■ REQUIRED ACTION ■
From the records below, give the number of lines that contain the string "agent", without any other text.

■ TASK INPUTS ■
###
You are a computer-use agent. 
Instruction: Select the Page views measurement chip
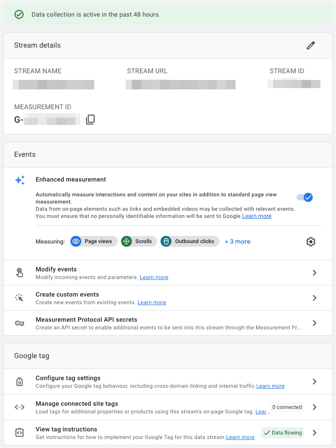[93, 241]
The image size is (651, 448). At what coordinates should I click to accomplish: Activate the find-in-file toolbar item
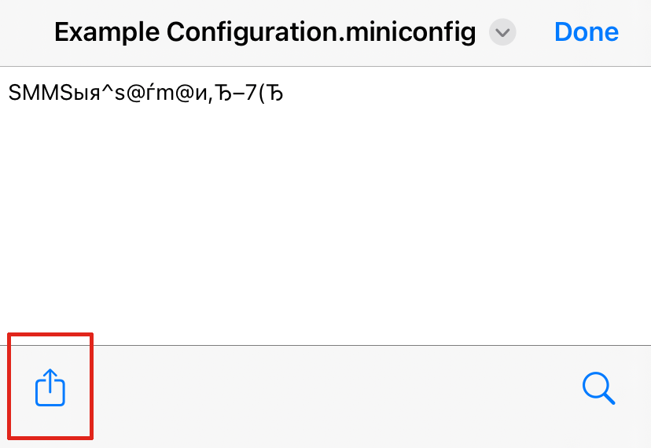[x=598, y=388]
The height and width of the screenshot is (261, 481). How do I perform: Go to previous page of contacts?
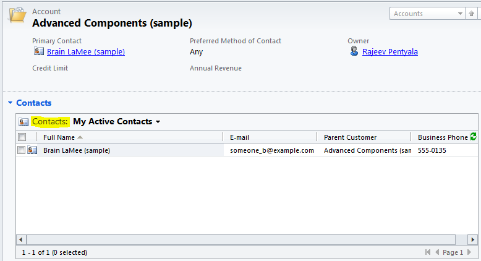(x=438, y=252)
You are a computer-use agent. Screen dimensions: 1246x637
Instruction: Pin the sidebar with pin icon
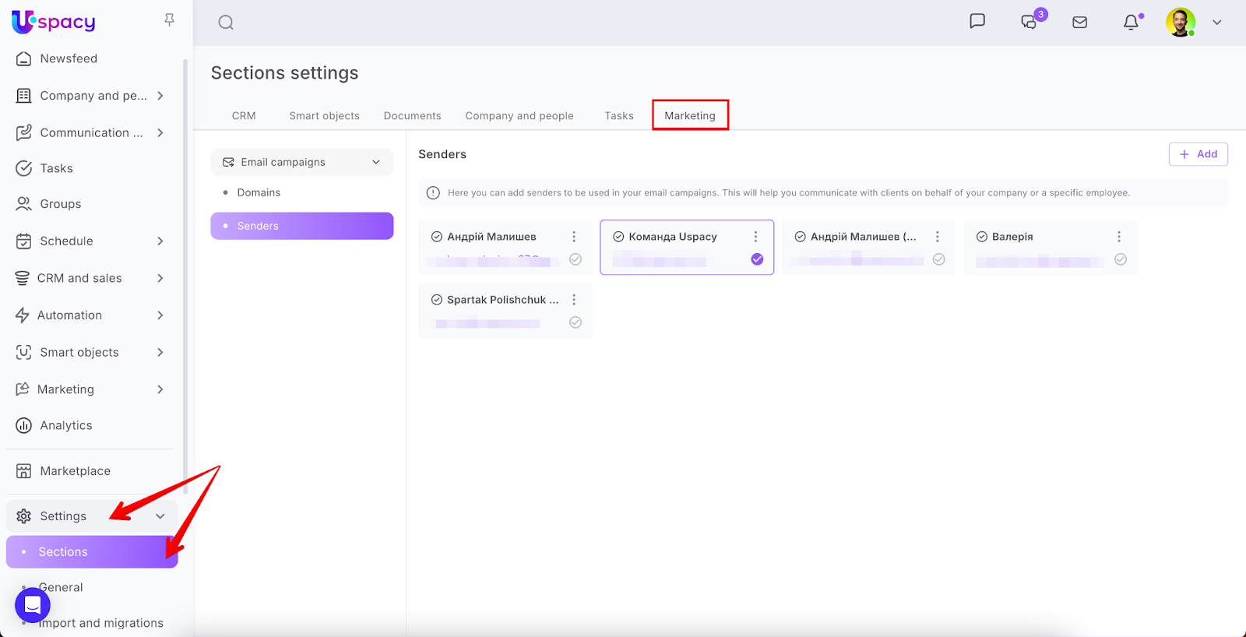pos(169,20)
###
■ OUTPUT ■
2